Biden, Obama, Bush et Clinton ont participé à l'hommage pour le 25e anniversaire à la Zone Zéro, tandis que Trump a dirigé la commémoration depuis le Pentagone et a lié la mémoire des attentats à l'offensive contre l'Iran.

4 minutes

fotonoticia 20260827050245 1920

fotonoticia 20260827050245 1920

Ajouter DÉMOCRAT sur Google

Demandez à FREN

Publié

Dernière mise à jour

4 minutes

Les plus lus

New York a de nouveau arrêté ce 11 septembre pour se souvenir des victimes des attentats de 2001, cette fois lorsque cela fait 25 ans des attaques d'Al Qaeda qui ont laissé près de 3.000 morts et ont changé la politique étrangère et de sécurité des États-Unis.

La cérémonie dans la Zone Zéro, où se dressaient les Tours Jumelles du World Trade Center, a présenté une image peu habituelle : la présence de tous les anciens présidents américains vivants —Joe Biden, Barack Obama, George W. Bush et Bill Clinton—, qui ont assisté ensemble à l'hommage.

Celui qui n'a pas participé à l'acte de New York a été l'actuel président, Donald Trump. Le président a commémoré l'anniversaire depuis le Pentagone, l'autre grand lieu des attentats du 11-S, accompagné par la hiérarchie militaire américaine.

La journée a ainsi laissé deux images distinctes du 25e anniversaire : une cérémonie austère à New York, centrée sur le souvenir des victimes, et un discours politique et militaire à Washington dans lequel Trump a relié la réponse américaine aux attentats avec l'offensive actuelle contre l'Iran.

Les quatre anciens présidents, ensemble dans la Zone Zéro

L'acte célébré à New York a maintenu le ton solennel des commémorations des dernières années. Biden, Obama, Bush et Clinton n'ont pas pris la parole, lors d'une cérémonie conçue principalement comme un hommage à ceux qui sont morts dans les attaques.

La présence de George W. Bush avait en outre une charge symbolique particulière. Il était le président des États-Unis lorsque Al Qaeda a perpétré les attentats du 11 septembre 2001 et c'est son Administration qui a lancé la soi-disant "guerre contre le terrorisme" qui marquerait les décennies suivantes de la politique américaine.

Les attaques ont atteint ce jour-là New York et le Pentagone. Un quatrième avion, le vol 93 de United Airlines, s'est écrasé en Pennsylvanie après que des passagers et des membres d'équipage se soient confrontés aux preneurs d'otages.

Vingt-cinq ans plus tard, la commémoration new-yorkaise a de nouveau placé le souvenir des victimes au centre d'une journée qui continue d'avoir un fort composant émotionnel pour les États-Unis.

Trump commémore l'anniversaire depuis le Pentagone

Tandis que les quatre anciens présidents se rendaient à la Zone Zéro, Trump a participé à la cérémonie organisée au Pentagone, où 184 personnes sont mortes lors des attaques.

"Jamais, jamais, nous n'oublierons.

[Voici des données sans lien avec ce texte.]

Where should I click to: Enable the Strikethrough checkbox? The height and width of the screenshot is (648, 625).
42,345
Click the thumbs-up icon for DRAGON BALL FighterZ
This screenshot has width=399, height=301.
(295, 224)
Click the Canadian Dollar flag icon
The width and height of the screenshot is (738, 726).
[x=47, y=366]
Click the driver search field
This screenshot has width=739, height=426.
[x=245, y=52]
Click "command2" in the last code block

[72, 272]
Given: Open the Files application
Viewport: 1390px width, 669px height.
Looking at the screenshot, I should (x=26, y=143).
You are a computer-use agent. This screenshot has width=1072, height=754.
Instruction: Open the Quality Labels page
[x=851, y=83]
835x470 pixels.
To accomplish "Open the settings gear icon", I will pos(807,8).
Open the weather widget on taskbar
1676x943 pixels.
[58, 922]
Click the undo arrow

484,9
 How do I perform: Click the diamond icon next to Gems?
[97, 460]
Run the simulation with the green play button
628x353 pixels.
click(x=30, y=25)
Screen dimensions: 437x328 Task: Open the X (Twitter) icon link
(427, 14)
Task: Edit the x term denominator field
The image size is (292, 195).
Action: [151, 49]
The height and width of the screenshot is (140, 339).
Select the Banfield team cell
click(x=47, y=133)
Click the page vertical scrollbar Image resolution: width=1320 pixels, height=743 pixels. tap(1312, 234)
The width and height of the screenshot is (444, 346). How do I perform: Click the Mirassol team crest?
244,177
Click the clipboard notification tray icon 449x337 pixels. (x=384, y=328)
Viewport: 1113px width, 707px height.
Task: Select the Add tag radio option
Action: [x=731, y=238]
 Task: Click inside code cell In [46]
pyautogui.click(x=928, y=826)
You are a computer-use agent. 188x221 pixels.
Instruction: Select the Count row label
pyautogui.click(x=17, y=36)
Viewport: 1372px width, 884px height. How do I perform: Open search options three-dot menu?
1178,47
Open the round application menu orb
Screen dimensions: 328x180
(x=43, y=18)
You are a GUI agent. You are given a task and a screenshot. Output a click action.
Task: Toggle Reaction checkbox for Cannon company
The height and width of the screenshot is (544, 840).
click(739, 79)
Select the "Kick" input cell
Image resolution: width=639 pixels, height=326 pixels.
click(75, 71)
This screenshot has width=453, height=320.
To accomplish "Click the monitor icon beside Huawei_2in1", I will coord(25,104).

C'est pourquoi nous luttons aujourd'hui", a affirmé le président américain, qui a revendiqué l'unité que le pays a montrée après les attentats.

Trump a rappelé qu'après les attaques "nous étions tous des New-Yorkais" et "nous étions tous des Américains". "Nous étions une seule famille", a-t-il souligné.

Le président a défendu que les victimes du 11-S "ne seront jamais oubliées" et a assuré que les générations futures se souviendront de la réponse d'"une nation libre et inébranlable face au mal".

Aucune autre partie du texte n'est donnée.